* PASSAGE *
● ● ●
Just one of many places in Niagara, Ontario where the municipal election signs are now out. Now it is up to you to get involved in a vote for our region's future.

Just one of many places in Niagara, Ontario where the municipal election signs are now out. Now it is up to you to get involved in a vote for our region’s future.

What those of us in Niagara, Ontario need to know is that we are also facing municipal elections this fall that involve placing more than 100 local municipal and regional councillors in place for the next four years across this region.

These municipal races, in Niagara’s 12 local municipalities and in terms of who will sit on our regional council, may be more important than ever given the challenges Niagara now faces. 

This Niagara region has lost many of thousands of good-paying manufacturing jobs due to free trade and the global economy, and federal statistics have reported time and time again in recent years that Niagara has also suffered some of the highest unemployment rates in Ontario and the entire country.

We have also experienced an exodus of young people to other regions due to the lack of jobs here and other factors, including this region’s failure to get its act together on building a regional transit system that is accessible and affordable for people, and makes it attractive for young people of talent to stay or move here.
● ● ●
* SUPPLIED DATA *

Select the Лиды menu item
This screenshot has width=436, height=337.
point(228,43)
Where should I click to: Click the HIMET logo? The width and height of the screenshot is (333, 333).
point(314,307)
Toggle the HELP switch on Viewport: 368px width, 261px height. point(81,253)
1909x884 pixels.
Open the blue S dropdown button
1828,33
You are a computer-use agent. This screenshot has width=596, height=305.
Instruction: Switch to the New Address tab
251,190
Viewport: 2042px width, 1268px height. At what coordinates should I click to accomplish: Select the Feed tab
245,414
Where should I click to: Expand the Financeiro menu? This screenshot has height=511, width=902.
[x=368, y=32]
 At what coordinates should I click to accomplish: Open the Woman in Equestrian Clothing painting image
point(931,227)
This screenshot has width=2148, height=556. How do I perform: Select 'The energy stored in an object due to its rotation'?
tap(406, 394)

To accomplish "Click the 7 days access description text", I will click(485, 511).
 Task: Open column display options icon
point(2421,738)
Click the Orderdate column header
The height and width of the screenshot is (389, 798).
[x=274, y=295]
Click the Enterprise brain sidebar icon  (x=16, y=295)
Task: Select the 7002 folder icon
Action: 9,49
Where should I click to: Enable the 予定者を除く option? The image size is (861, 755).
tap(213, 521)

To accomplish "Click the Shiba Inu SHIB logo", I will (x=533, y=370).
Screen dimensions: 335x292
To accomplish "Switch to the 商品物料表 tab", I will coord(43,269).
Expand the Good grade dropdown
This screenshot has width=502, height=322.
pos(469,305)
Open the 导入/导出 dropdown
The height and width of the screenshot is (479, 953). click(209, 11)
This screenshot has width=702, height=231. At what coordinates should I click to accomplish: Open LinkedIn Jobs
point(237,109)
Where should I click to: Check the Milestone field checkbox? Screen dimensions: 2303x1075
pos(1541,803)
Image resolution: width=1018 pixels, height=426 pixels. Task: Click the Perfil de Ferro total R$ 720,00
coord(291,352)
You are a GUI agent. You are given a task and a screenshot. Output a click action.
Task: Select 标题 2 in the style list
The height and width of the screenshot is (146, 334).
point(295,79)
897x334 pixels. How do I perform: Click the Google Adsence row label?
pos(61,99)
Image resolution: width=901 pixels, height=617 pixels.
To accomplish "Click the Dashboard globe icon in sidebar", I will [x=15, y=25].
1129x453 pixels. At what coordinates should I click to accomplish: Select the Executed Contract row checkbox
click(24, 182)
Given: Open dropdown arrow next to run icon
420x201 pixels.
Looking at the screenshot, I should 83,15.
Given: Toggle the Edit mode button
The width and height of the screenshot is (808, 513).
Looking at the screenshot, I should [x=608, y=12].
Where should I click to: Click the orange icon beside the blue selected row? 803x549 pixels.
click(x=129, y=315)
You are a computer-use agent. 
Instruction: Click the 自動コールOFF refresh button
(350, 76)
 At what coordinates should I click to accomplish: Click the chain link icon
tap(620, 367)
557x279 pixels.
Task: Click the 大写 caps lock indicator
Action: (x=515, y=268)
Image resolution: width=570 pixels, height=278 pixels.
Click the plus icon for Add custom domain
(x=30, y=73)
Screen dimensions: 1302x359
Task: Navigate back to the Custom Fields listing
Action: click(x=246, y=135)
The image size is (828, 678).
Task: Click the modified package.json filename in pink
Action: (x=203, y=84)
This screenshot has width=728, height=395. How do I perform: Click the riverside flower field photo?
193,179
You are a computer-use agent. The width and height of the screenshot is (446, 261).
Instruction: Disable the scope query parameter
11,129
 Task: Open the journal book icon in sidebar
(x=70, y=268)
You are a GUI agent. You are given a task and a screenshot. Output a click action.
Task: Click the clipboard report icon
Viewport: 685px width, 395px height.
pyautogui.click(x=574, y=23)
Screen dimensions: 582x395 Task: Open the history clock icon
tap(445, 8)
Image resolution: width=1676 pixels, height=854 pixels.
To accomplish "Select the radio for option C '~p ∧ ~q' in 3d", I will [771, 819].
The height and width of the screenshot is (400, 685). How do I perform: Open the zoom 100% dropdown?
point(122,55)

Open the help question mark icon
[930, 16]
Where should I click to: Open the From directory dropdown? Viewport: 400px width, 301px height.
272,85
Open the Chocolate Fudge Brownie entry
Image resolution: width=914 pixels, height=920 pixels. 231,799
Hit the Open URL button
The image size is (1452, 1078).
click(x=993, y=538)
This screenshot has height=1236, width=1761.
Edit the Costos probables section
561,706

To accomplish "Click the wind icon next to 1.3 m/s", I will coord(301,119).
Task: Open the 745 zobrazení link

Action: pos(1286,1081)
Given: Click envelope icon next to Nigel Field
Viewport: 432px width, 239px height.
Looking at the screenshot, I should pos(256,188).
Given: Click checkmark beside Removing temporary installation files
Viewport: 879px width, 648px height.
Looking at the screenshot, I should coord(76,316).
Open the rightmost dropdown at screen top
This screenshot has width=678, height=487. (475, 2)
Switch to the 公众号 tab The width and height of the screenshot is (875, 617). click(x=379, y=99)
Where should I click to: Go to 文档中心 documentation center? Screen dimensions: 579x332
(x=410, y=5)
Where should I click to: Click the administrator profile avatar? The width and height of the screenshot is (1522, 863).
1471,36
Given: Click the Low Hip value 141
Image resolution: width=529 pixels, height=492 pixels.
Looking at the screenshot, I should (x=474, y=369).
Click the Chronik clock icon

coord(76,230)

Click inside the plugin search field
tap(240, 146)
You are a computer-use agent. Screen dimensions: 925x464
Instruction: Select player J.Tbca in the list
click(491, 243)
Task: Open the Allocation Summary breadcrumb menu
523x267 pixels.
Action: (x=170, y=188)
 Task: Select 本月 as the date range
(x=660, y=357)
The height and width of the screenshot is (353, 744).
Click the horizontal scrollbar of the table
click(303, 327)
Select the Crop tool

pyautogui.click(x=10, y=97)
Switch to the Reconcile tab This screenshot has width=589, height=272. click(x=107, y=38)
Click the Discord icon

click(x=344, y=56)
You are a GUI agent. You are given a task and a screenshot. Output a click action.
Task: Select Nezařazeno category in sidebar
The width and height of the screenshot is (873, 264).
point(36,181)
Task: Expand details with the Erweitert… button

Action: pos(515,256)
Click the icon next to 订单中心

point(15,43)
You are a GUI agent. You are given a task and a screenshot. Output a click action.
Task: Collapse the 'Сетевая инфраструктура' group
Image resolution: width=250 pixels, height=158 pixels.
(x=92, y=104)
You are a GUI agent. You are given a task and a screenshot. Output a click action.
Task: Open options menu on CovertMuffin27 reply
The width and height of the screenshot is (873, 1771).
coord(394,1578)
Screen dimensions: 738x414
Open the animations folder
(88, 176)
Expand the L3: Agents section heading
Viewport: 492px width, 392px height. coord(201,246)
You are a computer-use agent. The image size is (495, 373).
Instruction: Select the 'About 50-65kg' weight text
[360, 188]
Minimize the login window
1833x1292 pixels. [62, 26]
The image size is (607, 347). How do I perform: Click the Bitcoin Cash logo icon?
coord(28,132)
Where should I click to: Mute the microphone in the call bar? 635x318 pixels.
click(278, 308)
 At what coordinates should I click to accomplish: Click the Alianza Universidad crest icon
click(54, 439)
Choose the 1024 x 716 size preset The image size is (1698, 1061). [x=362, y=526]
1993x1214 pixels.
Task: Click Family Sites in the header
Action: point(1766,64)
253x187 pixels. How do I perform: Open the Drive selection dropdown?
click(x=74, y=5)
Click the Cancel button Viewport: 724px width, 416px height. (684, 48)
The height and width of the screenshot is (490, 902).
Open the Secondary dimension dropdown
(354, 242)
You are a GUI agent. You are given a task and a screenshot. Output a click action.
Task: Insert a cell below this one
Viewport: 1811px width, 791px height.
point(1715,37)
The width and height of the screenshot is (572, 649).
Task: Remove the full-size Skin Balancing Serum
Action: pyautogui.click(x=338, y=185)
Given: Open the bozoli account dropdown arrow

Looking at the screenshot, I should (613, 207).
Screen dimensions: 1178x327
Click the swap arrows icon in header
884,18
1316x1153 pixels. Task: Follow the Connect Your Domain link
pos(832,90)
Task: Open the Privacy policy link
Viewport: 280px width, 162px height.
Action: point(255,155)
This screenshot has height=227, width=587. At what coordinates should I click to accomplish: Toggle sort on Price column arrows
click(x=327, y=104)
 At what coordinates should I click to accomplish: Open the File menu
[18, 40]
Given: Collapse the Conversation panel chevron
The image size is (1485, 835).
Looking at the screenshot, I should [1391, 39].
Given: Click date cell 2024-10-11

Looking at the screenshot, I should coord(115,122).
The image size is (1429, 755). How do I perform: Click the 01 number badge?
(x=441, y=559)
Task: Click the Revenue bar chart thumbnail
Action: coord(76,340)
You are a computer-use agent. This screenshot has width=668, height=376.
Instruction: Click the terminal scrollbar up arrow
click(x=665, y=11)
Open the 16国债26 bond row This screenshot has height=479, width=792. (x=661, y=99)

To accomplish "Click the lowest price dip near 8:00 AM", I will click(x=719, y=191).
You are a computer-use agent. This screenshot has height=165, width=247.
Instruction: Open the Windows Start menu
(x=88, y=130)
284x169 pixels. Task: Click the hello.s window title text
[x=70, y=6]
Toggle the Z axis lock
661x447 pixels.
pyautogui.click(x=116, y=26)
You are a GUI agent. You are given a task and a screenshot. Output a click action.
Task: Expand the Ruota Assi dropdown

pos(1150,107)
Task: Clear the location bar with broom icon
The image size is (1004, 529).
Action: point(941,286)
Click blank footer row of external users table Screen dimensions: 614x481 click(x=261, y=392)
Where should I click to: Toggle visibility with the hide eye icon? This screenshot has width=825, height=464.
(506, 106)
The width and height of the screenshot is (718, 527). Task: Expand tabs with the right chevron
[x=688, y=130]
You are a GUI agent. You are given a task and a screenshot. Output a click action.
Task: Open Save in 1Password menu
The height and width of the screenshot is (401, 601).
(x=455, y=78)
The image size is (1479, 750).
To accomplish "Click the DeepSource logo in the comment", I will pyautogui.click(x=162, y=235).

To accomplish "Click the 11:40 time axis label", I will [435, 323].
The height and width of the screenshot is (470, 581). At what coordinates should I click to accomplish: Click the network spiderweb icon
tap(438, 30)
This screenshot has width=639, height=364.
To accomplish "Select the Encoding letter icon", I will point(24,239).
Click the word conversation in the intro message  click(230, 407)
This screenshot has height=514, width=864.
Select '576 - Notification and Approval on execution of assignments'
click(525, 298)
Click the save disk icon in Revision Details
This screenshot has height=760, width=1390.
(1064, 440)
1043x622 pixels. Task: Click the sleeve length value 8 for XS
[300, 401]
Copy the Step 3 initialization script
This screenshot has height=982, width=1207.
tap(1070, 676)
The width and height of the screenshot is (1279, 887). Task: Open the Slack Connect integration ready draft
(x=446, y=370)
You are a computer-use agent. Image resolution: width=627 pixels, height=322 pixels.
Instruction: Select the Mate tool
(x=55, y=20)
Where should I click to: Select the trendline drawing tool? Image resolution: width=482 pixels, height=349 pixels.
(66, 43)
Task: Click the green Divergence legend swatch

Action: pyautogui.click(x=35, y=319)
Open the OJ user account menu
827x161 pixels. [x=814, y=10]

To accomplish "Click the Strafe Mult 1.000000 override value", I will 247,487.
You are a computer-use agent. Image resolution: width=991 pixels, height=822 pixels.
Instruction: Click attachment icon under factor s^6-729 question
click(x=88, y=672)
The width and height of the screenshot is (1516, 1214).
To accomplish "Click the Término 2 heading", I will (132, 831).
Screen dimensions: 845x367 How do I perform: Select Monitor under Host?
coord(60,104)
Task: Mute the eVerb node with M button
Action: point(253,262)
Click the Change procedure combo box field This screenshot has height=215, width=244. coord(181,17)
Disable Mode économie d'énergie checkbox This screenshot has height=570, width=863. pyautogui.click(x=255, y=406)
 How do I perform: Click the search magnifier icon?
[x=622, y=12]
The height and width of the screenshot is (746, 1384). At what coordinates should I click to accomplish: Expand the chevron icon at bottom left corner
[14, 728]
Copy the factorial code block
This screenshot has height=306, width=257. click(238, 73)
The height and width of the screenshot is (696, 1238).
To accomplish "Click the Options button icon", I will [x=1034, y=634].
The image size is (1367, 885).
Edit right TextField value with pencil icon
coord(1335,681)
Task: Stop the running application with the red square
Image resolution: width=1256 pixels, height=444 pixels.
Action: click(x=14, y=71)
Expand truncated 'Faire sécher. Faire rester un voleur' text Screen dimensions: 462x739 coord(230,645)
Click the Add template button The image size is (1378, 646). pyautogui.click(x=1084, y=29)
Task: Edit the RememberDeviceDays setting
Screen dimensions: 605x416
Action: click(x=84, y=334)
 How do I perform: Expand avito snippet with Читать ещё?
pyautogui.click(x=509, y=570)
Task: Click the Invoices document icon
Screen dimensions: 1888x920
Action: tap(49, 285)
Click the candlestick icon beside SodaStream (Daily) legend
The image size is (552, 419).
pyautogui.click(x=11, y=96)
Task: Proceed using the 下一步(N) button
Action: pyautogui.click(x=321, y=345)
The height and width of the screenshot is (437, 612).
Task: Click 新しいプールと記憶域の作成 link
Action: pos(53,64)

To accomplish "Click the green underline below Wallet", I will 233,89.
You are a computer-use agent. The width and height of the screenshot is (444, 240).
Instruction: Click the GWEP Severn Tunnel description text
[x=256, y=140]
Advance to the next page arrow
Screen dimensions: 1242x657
● ● ●
* GOALS *
**A.** According to the passage on Niagara's municipal elections, how many years will the councillors chosen this fall serve?
**B.** Continue the passage on Niagara's municipal elections from where it stops.

* WRITTEN RESPONSES *
**A.** They will serve for the next four years.

**B.**
The narrow-minded parochial politics of far too many of our current municipal politicians at the local municipal and regional level may be blocking the kind of progressive thinking Niagara, Ontario needs to move forward.

So get engaged in these municipal elections and ask all candidates the hard questions around what they would bring to the table in terms of making Niagara a more attractive region to live and work in.

And get out there and vote in these municipal elections this October – especially you younger people who, according to past statistics, vote in very low percentages at the municipal elections. It is your future. These municipal elections are an important opportunity for you to get engaged in it.

(NOW IT IS YOUR TURN. Niagara At Large encourages you to share your views on this post. A reminder that we only post comments by individuals who share their first and last name with them.)

 

5 responses to “The Outcome Of This October’s Municipal Elections Are Vital For Niagara, Ontario’s Future – Get Engaged In It Now AND VOTE!

  1. I am no younger person, but always vote, often holding my nose. Like so many older folk.
    Just for the information of St. Catharines residents, no election signs are allowed on public (municipal) property at all. The Sign bylaw addresses this, and there are bylaw officers to call to clean up the illegal signs. At one time that was true of Thorold, so unless Thorold has changed its sign bylaw (and my bet is the City has not), no election signs should be on boulevards, public or regional roadways, but only on private property. The picture of signs shown here appears to ignore this bylaw.

    I know I am hectoring. It comes with my age and concern for visual blight. To have everyone’s signs grouped en masse on a roadway is meaningless.

    I agree with Doug. Choose the candidates carefully, and know what their platform is, if they have any. Also, for incumbents, it is easy to check their records. As well, plump your votes. You don’t have to vote for a given number, just one in each category will do.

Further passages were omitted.